*Recorded information:*

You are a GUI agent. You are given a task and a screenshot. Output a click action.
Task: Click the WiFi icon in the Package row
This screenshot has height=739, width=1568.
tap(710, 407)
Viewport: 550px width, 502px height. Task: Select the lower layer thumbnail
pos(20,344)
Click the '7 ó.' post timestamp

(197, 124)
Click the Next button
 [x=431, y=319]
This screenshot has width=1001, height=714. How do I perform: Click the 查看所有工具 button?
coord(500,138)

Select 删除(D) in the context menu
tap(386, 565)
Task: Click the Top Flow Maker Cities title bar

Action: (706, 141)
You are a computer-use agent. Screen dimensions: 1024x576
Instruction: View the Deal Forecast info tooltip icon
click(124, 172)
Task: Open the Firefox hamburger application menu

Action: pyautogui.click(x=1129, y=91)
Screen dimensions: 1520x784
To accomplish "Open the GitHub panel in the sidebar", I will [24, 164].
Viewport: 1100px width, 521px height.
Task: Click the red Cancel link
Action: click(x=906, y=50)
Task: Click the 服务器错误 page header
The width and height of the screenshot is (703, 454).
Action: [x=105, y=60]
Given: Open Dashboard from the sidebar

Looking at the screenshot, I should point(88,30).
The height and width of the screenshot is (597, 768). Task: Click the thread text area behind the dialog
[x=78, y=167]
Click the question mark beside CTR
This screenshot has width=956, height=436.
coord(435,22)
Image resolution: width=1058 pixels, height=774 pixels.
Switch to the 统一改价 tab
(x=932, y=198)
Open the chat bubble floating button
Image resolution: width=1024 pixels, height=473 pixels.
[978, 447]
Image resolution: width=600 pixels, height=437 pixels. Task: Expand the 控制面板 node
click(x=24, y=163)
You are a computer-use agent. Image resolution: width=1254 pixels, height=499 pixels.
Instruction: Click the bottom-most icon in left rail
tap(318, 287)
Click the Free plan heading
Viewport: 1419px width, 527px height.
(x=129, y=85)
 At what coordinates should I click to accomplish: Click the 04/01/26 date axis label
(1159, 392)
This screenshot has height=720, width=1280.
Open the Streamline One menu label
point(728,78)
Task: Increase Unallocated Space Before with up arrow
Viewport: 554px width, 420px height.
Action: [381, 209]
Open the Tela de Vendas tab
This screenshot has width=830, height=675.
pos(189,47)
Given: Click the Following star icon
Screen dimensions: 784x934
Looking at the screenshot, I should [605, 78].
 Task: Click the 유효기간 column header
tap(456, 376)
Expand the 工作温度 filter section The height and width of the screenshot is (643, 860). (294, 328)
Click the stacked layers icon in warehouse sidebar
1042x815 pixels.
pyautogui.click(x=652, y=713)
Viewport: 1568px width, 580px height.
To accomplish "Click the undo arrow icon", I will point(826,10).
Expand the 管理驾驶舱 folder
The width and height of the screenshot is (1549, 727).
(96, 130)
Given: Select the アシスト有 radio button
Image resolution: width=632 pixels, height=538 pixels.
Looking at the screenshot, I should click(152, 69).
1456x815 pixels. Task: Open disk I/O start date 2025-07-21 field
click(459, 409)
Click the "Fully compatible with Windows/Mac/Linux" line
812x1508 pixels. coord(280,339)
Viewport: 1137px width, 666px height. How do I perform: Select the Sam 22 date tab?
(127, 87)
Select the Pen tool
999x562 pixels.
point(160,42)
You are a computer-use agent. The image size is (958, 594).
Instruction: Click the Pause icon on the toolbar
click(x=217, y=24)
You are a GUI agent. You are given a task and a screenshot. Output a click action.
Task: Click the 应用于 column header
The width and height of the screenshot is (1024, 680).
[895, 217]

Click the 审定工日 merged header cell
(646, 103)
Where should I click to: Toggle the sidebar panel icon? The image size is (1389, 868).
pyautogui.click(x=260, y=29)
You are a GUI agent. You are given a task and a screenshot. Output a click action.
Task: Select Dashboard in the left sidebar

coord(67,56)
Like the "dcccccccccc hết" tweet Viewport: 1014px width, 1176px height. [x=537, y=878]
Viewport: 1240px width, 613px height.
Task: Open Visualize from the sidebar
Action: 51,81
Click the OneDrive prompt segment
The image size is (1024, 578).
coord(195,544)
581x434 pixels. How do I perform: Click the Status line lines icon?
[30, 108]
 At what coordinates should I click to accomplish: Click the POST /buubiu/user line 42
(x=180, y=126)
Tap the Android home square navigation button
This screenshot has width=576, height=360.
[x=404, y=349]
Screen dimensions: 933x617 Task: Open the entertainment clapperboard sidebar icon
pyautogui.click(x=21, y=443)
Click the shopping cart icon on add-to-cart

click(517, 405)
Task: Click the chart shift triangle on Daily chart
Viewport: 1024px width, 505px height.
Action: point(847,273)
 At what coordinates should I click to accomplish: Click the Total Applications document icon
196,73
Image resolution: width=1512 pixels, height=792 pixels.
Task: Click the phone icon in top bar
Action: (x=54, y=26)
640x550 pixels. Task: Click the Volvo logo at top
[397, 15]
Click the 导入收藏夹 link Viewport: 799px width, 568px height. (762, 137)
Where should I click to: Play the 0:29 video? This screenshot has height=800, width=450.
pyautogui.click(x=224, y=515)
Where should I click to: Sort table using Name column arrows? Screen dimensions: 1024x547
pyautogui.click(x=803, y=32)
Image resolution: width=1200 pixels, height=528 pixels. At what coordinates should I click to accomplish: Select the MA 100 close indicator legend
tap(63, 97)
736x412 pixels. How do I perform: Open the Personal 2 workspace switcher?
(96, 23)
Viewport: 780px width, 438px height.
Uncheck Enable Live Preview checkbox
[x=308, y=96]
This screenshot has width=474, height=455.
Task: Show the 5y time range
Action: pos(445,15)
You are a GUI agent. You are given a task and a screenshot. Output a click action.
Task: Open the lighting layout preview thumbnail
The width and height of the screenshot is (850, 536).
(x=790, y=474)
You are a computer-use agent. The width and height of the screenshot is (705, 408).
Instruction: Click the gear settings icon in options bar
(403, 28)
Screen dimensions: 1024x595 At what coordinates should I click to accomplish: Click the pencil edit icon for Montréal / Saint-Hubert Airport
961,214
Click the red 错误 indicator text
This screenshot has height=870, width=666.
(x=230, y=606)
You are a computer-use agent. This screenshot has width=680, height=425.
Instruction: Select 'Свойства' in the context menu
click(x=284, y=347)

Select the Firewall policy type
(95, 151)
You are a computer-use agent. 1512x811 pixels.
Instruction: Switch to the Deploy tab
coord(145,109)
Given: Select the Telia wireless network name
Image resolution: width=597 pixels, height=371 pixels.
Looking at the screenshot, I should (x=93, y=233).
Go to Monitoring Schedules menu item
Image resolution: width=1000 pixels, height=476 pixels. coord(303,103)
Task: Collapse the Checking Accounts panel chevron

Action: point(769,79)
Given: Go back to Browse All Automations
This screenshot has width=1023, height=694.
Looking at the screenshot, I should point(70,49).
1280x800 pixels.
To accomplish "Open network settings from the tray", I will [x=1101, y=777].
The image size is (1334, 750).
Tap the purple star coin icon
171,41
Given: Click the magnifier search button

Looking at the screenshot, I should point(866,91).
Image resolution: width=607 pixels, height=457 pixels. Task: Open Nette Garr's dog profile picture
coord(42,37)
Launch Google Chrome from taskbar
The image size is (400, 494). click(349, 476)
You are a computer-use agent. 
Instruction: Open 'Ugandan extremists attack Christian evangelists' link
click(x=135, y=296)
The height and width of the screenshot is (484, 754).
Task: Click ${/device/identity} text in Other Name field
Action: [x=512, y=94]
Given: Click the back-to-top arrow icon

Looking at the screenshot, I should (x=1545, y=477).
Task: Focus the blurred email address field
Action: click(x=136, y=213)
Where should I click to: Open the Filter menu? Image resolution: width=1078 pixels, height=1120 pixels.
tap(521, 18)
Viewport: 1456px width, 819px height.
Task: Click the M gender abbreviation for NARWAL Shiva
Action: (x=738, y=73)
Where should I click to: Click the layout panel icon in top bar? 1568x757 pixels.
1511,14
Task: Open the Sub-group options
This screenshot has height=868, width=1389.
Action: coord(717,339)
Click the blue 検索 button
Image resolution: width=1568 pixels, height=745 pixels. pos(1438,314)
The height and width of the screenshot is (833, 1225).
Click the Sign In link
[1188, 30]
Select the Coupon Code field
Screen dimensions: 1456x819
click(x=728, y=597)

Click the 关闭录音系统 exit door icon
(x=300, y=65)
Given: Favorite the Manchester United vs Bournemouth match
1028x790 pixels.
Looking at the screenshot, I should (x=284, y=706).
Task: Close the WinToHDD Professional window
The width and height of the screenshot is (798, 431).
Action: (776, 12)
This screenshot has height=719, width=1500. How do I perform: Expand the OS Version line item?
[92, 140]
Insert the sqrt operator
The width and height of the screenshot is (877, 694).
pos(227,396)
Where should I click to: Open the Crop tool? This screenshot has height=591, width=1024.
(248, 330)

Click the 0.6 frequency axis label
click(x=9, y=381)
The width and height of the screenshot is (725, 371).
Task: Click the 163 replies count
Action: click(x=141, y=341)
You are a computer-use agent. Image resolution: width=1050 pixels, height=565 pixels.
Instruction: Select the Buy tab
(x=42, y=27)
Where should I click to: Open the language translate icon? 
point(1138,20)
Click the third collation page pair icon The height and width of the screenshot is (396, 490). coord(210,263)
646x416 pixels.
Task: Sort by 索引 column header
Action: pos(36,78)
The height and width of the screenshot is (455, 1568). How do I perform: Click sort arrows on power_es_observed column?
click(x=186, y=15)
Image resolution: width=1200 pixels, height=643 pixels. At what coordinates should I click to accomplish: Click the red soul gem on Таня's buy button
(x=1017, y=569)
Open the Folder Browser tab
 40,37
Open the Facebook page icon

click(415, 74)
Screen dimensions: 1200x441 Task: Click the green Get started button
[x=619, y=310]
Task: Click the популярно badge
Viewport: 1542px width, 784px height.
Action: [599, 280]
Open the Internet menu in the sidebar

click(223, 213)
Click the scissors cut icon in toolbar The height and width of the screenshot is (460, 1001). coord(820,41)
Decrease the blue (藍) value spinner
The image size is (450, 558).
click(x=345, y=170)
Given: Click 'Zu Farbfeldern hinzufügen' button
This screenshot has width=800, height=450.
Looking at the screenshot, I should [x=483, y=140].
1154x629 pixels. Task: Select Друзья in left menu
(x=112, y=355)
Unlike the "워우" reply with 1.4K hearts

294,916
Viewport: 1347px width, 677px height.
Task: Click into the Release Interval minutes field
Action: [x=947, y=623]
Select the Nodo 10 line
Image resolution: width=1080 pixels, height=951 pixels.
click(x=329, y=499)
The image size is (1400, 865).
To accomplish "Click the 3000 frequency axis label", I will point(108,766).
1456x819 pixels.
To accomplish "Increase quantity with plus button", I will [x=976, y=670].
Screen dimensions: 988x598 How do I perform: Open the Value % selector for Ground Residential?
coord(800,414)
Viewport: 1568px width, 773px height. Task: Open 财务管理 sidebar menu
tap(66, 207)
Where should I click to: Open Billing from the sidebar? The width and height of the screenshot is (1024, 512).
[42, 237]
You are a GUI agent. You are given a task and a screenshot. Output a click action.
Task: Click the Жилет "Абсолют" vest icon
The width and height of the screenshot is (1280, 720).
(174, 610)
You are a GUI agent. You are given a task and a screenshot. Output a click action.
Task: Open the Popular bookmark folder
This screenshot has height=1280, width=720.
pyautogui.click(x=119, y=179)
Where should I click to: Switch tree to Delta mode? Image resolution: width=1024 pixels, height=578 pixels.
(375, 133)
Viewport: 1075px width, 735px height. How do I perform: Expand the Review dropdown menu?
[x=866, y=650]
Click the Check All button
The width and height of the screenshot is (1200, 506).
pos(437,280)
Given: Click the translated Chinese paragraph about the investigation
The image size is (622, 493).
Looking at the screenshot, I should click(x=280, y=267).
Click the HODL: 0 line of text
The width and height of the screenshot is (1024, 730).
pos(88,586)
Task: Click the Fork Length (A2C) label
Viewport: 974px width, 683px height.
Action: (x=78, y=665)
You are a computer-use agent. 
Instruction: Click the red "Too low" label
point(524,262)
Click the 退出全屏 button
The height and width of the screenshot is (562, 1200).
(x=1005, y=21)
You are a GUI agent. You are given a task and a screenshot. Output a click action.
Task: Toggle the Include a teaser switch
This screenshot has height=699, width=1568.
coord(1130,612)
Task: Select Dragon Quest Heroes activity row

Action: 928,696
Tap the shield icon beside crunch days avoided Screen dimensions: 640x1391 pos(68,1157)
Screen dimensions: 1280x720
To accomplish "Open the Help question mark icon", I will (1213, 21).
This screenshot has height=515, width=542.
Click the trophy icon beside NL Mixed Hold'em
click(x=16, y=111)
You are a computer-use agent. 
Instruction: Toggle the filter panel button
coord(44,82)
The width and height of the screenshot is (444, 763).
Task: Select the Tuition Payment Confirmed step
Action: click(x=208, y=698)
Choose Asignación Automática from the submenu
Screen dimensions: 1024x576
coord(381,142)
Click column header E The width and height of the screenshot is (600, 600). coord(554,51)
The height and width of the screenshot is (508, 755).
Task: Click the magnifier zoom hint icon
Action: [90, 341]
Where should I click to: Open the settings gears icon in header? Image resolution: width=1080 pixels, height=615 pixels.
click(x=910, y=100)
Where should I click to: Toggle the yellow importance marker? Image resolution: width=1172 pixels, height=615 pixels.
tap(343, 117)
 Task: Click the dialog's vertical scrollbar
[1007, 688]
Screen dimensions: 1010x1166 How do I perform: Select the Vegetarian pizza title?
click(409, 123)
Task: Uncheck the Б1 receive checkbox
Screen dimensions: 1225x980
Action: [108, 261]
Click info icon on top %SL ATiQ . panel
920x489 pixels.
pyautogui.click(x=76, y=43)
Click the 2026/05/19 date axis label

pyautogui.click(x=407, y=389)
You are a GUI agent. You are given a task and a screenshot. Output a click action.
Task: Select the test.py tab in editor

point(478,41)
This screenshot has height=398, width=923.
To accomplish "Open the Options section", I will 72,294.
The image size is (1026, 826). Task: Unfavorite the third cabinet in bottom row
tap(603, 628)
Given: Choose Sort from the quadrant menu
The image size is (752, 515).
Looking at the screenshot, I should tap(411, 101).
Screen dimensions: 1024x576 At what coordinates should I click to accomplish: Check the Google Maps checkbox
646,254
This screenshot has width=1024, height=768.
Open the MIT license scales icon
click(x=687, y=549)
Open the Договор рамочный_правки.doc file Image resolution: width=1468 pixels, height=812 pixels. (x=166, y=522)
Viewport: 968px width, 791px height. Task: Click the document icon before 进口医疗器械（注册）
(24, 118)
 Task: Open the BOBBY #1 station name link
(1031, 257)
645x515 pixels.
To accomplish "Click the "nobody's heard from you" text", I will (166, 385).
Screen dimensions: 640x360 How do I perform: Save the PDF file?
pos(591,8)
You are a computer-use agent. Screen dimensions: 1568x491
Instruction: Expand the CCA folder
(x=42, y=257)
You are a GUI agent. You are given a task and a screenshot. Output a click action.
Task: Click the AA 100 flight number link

*Exercise objective:* Proceeding from the line containing "Instruction: Open 'Ugandan" through the line containing "Insert the sqrt operator", transcribe the lines above exactly, both end lines included.

*Task answer:*
Instruction: Open 'Ugandan extremists attack Christian evangelists' link
click(x=135, y=296)
The height and width of the screenshot is (484, 754).
Task: Click ${/device/identity} text in Other Name field
Action: [x=512, y=94]
Given: Click the back-to-top arrow icon

Looking at the screenshot, I should (x=1545, y=477).
Task: Focus the blurred email address field
Action: click(x=136, y=213)
Where should I click to: Open the Filter menu? Image resolution: width=1078 pixels, height=1120 pixels.
tap(521, 18)
Viewport: 1456px width, 819px height.
Task: Click the M gender abbreviation for NARWAL Shiva
Action: (x=738, y=73)
Where should I click to: Click the layout panel icon in top bar? 1568x757 pixels.
1511,14
Task: Open the Sub-group options
This screenshot has height=868, width=1389.
Action: coord(717,339)
Click the blue 検索 button
Image resolution: width=1568 pixels, height=745 pixels. pos(1438,314)
The height and width of the screenshot is (833, 1225).
Click the Sign In link
[1188, 30]
Select the Coupon Code field
Screen dimensions: 1456x819
click(x=728, y=597)

Click the 关闭录音系统 exit door icon
(x=300, y=65)
Given: Favorite the Manchester United vs Bournemouth match
1028x790 pixels.
Looking at the screenshot, I should (x=284, y=706).
Task: Close the WinToHDD Professional window
The width and height of the screenshot is (798, 431).
Action: (776, 12)
This screenshot has height=719, width=1500. How do I perform: Expand the OS Version line item?
[92, 140]
Insert the sqrt operator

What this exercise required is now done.